Output the entries from the start through the line containing "Click the gender", inclusive, as a Markdown table with the columns Row and Line. Omit blank lines.

Extracted records:
=-=-=

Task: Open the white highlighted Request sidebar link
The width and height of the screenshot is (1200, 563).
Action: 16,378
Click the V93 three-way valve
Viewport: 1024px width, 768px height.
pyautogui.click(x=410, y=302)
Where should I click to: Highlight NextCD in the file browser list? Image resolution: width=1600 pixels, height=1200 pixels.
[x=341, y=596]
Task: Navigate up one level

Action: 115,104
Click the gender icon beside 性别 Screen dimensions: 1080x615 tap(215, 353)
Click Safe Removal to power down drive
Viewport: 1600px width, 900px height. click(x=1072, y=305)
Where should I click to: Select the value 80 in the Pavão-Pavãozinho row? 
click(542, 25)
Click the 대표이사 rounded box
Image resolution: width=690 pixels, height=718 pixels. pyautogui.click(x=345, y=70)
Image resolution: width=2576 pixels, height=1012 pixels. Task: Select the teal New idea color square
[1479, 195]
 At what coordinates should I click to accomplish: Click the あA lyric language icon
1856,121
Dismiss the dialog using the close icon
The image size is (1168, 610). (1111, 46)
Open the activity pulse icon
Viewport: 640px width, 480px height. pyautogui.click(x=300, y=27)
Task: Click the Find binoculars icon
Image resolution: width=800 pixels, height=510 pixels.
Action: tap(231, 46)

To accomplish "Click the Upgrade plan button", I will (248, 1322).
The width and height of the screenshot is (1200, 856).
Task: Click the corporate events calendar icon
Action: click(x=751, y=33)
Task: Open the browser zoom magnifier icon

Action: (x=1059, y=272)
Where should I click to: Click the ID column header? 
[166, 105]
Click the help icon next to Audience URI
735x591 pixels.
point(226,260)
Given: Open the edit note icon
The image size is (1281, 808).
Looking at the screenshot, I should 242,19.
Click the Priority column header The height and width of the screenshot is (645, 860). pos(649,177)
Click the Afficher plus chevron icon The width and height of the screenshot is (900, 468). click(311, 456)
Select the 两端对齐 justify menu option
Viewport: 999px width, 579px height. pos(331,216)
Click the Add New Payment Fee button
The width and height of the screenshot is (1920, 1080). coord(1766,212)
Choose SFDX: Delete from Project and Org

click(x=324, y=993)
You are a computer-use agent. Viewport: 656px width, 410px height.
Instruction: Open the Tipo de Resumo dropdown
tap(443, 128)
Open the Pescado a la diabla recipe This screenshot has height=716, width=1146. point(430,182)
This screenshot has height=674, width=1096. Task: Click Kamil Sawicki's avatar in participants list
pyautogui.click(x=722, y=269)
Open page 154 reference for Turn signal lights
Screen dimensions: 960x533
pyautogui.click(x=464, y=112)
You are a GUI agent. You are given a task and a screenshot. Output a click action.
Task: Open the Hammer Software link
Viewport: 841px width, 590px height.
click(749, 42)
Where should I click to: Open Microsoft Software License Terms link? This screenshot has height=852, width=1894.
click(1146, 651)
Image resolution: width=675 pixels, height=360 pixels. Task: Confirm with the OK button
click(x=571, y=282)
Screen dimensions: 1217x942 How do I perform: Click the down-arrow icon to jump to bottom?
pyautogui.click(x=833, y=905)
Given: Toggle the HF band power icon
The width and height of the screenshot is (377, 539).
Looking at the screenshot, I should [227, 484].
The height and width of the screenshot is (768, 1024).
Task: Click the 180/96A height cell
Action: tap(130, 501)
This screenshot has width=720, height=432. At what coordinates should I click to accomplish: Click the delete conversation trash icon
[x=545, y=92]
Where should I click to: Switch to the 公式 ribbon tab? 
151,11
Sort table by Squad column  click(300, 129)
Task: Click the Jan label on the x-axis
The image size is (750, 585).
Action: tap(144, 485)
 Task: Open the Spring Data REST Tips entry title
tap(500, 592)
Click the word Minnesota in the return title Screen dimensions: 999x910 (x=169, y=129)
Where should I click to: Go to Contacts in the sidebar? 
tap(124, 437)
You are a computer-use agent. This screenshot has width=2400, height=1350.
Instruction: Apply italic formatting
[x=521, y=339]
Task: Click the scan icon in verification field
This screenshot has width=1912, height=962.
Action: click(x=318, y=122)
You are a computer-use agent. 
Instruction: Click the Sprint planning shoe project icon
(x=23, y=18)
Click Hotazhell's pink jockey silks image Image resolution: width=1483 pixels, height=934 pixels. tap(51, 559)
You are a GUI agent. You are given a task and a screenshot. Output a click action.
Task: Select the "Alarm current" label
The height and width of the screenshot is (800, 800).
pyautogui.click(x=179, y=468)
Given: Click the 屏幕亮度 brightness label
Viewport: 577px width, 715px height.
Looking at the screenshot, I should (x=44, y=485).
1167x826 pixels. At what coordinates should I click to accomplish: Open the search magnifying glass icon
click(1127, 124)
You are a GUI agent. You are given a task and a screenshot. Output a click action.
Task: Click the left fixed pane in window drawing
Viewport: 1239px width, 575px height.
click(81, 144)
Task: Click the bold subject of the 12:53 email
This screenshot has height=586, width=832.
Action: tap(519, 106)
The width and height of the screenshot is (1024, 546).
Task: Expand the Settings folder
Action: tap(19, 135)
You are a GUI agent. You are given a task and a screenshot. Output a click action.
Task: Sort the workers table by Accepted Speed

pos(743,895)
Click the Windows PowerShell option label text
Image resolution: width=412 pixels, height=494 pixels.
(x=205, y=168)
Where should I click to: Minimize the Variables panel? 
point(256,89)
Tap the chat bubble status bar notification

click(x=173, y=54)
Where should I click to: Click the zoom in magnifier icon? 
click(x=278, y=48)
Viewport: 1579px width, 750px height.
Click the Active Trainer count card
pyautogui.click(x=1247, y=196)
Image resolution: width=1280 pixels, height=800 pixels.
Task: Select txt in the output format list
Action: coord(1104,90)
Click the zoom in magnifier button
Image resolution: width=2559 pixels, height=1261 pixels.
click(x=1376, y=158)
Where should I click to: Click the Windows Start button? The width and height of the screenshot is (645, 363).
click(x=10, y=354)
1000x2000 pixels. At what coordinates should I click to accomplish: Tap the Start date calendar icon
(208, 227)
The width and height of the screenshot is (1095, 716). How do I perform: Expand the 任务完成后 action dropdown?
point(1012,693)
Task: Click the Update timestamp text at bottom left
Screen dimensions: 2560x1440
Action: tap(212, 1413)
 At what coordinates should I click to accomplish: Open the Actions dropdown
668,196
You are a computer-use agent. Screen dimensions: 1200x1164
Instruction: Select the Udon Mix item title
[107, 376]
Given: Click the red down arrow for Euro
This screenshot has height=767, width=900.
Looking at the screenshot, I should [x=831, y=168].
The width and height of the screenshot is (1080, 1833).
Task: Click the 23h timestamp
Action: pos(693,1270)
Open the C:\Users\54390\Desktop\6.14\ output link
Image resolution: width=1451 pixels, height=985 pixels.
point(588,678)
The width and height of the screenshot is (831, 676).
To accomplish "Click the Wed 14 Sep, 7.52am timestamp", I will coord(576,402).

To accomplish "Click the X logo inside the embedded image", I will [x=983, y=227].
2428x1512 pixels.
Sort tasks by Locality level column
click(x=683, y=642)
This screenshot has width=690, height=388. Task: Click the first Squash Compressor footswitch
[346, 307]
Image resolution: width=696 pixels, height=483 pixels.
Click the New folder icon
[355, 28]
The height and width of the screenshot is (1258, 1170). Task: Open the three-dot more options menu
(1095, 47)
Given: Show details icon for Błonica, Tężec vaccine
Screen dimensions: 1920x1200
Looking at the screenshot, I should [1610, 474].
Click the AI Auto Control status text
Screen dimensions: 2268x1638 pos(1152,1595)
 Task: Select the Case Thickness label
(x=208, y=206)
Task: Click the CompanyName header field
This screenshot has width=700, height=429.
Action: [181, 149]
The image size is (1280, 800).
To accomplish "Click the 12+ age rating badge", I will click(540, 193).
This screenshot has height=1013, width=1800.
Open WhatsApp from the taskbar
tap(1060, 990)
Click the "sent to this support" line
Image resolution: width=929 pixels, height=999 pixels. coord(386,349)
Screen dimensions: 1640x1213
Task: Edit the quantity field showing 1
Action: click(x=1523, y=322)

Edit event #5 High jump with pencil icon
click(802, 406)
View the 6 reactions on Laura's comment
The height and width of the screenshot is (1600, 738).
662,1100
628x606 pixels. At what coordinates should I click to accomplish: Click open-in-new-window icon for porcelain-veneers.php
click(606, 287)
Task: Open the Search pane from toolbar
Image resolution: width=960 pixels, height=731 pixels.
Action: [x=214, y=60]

=-=-=

Full output:
| Row | Line |
|---|---|
| 1 | Task: Open the white highlighted Request sidebar link |
| 2 | The width and height of the screenshot is (1200, 563). |
| 3 | Action: 16,378 |
| 4 | Click the V93 three-way valve |
| 5 | Viewport: 1024px width, 768px height. |
| 6 | pyautogui.click(x=410, y=302) |
| 7 | Where should I click to: Highlight NextCD in the file browser list? Image resolution: width=1600 pixels, height=1200 pixels. |
| 8 | [x=341, y=596] |
| 9 | Task: Navigate up one level |
| 10 | Action: 115,104 |
| 11 | Click the gender icon beside 性别 Screen dimensions: 1080x615 tap(215, 353) |